▸ Provided records:

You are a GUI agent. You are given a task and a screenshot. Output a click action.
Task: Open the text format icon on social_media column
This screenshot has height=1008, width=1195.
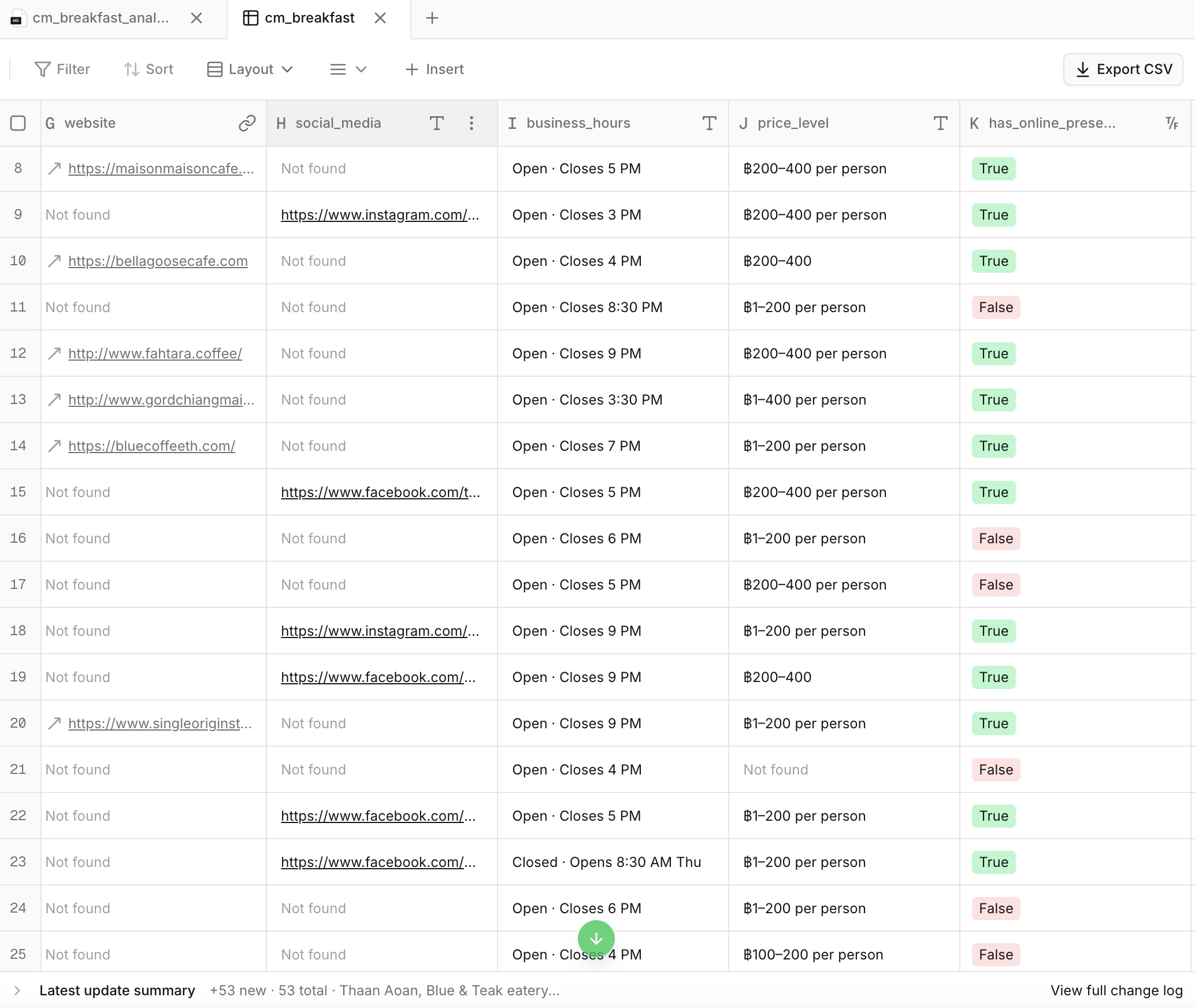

...

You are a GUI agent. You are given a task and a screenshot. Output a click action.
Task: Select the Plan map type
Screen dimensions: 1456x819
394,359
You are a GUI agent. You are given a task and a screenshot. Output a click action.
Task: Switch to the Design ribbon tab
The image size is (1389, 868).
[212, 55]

▸ What the exercise asks: In the listing above, locate the line containing "Task: Open the" and the line containing "This screenshot has height=1008, width=1195.". Transcribe those two lines and everything between them, exactly as written.

▸ Result for this task:
Task: Open the text format icon on social_media column
This screenshot has height=1008, width=1195.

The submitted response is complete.